▶ **Goal**
Please rewrite the entries from the start through the line containing "走进丰泽 (169, 38)", replacing "screenshot" with "image" and changing nothing else. Omit the pictures from your answer.

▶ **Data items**
— Begin —

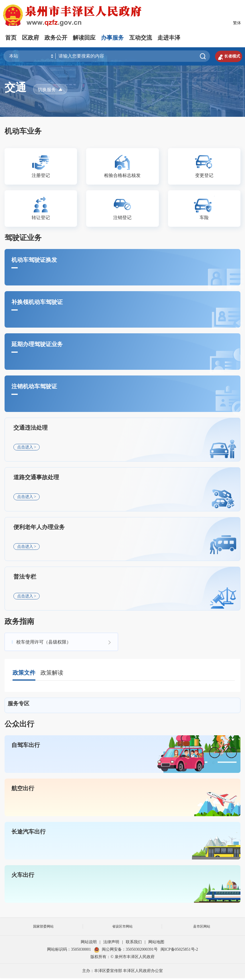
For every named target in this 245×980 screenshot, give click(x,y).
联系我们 (134, 944)
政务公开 (56, 38)
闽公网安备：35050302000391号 (126, 951)
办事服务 (112, 38)
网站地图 (156, 944)
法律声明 (111, 944)
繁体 (237, 23)
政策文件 (24, 675)
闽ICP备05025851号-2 (179, 951)
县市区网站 (202, 928)
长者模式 (227, 56)
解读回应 (84, 38)
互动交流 (141, 38)
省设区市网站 (122, 928)
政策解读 (52, 675)
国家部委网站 (43, 928)
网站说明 (89, 944)
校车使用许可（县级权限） (43, 644)
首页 (11, 38)
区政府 (30, 38)
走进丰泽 (169, 38)
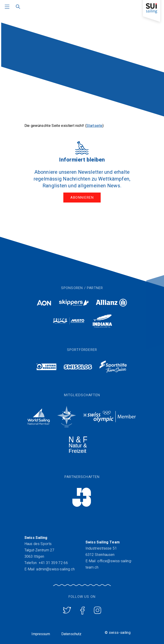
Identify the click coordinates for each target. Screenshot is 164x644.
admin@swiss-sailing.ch (55, 569)
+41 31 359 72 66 (53, 563)
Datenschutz (71, 634)
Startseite (94, 126)
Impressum (40, 634)
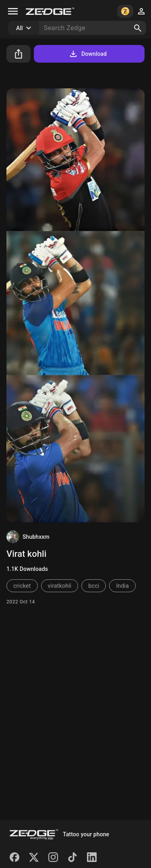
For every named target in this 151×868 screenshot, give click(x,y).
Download (87, 54)
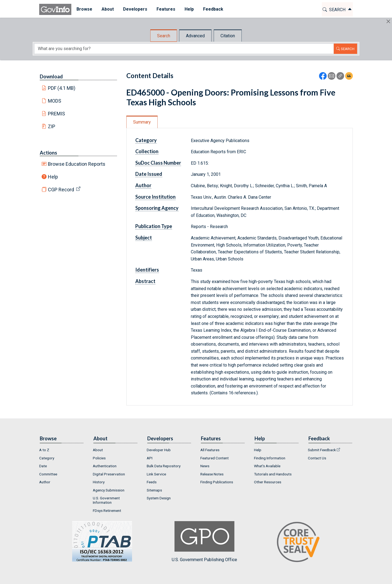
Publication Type (154, 226)
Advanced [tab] (195, 36)
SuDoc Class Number (158, 163)
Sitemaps (154, 490)
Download (51, 76)
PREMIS (56, 113)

— End —

▶ **Worked solution**
For every named target in this 245×980 image, give click(x,y).
联系我们 (134, 944)
政务公开 (56, 38)
闽公网安备：35050302000391号 (126, 951)
办事服务 (112, 38)
网站地图 (156, 944)
法律声明 (111, 944)
繁体 (237, 23)
政策文件 (24, 675)
闽ICP备05025851号-2 (179, 951)
县市区网站 (202, 928)
长者模式 (227, 56)
解读回应 (84, 38)
互动交流 (141, 38)
省设区市网站 (122, 928)
政策解读 (52, 675)
国家部委网站 (43, 928)
网站说明 (89, 944)
校车使用许可（县级权限） (43, 644)
首页 (11, 38)
区政府 (30, 38)
走进丰泽 (169, 38)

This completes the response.